=== Work to complete ===
Would you reproduce word for word everything in the records below, from the line containing "What do you see at coordinates (494, 465)" down to the very end of the records?

──────── Task inputs

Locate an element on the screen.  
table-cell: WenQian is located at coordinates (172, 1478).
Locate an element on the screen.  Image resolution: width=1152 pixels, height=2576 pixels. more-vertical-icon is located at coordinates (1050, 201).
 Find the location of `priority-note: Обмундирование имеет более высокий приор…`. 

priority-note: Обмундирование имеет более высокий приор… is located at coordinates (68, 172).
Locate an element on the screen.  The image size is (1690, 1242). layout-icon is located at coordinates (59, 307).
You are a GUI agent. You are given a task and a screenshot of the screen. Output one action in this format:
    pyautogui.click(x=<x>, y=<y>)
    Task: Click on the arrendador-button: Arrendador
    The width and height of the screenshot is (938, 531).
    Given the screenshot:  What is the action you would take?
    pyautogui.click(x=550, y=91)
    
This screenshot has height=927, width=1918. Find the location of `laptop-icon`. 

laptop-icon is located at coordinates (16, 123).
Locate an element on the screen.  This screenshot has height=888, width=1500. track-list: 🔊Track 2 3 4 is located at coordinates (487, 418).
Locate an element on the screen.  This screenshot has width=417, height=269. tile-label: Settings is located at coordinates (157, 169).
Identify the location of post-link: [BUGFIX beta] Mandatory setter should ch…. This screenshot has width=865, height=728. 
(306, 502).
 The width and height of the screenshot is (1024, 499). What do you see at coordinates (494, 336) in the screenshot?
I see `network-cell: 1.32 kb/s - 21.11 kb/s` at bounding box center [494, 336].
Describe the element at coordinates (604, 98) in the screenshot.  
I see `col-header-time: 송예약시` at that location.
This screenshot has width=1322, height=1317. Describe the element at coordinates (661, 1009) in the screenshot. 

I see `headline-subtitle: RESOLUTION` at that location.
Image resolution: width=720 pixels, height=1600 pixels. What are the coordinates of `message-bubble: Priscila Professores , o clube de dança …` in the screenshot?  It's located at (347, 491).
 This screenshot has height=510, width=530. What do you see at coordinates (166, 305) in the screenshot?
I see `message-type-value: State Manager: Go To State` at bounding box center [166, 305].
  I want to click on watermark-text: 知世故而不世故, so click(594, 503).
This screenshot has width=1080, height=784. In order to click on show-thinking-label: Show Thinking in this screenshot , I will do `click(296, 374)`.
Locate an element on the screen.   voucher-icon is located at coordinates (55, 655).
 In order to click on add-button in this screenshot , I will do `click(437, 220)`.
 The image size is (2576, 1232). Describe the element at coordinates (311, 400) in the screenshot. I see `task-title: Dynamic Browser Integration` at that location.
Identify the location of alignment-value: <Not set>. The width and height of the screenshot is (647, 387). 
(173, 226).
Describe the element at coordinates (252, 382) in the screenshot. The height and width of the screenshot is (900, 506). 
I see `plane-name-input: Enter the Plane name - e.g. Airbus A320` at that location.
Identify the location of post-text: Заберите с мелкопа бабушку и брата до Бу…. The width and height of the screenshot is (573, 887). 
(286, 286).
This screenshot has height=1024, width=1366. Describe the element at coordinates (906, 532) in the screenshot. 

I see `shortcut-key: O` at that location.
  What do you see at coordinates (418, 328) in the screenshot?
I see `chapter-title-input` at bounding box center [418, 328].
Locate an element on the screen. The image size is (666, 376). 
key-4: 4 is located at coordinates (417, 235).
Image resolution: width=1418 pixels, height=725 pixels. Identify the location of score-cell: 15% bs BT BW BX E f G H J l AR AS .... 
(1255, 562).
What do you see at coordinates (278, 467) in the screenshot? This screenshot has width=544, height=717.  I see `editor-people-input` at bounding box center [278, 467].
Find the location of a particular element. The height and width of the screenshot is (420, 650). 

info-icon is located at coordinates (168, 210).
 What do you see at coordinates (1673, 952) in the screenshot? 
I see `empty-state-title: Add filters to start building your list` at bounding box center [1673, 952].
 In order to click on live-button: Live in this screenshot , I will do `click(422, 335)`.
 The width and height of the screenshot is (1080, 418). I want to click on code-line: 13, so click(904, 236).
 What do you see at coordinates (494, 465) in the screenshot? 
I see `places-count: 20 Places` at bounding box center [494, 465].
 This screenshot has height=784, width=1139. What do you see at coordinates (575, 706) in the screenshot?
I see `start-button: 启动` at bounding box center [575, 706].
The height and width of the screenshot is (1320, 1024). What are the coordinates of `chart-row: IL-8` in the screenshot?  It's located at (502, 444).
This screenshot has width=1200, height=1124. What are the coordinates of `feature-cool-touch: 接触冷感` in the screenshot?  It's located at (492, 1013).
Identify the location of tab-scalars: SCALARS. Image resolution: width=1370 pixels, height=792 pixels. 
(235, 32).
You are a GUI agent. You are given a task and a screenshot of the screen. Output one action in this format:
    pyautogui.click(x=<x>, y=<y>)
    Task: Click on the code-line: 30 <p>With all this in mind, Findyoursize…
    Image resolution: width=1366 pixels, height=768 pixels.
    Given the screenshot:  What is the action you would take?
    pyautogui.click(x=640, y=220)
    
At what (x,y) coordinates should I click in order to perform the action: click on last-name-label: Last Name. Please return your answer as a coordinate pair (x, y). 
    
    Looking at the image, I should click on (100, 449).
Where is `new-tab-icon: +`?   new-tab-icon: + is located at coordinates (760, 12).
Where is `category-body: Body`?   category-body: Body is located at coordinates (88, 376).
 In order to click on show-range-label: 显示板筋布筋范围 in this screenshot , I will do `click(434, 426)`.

────────────────

=== Solution to this exercise ===
 What do you see at coordinates (494, 465) in the screenshot? 
I see `places-count: 20 Places` at bounding box center [494, 465].
 This screenshot has height=784, width=1139. What do you see at coordinates (575, 706) in the screenshot?
I see `start-button: 启动` at bounding box center [575, 706].
The height and width of the screenshot is (1320, 1024). What are the coordinates of `chart-row: IL-8` in the screenshot?  It's located at (502, 444).
This screenshot has width=1200, height=1124. What are the coordinates of `feature-cool-touch: 接触冷感` in the screenshot?  It's located at (492, 1013).
Identify the location of tab-scalars: SCALARS. Image resolution: width=1370 pixels, height=792 pixels. 
(235, 32).
You are a GUI agent. You are given a task and a screenshot of the screen. Output one action in this format:
    pyautogui.click(x=<x>, y=<y>)
    Task: Click on the code-line: 30 <p>With all this in mind, Findyoursize…
    Image resolution: width=1366 pixels, height=768 pixels.
    Given the screenshot:  What is the action you would take?
    pyautogui.click(x=640, y=220)
    
At what (x,y) coordinates should I click in order to perform the action: click on last-name-label: Last Name. Please return your answer as a coordinate pair (x, y). 
    
    Looking at the image, I should click on (100, 449).
Where is `new-tab-icon: +`?   new-tab-icon: + is located at coordinates (760, 12).
Where is `category-body: Body`?   category-body: Body is located at coordinates (88, 376).
 In order to click on show-range-label: 显示板筋布筋范围 in this screenshot , I will do `click(434, 426)`.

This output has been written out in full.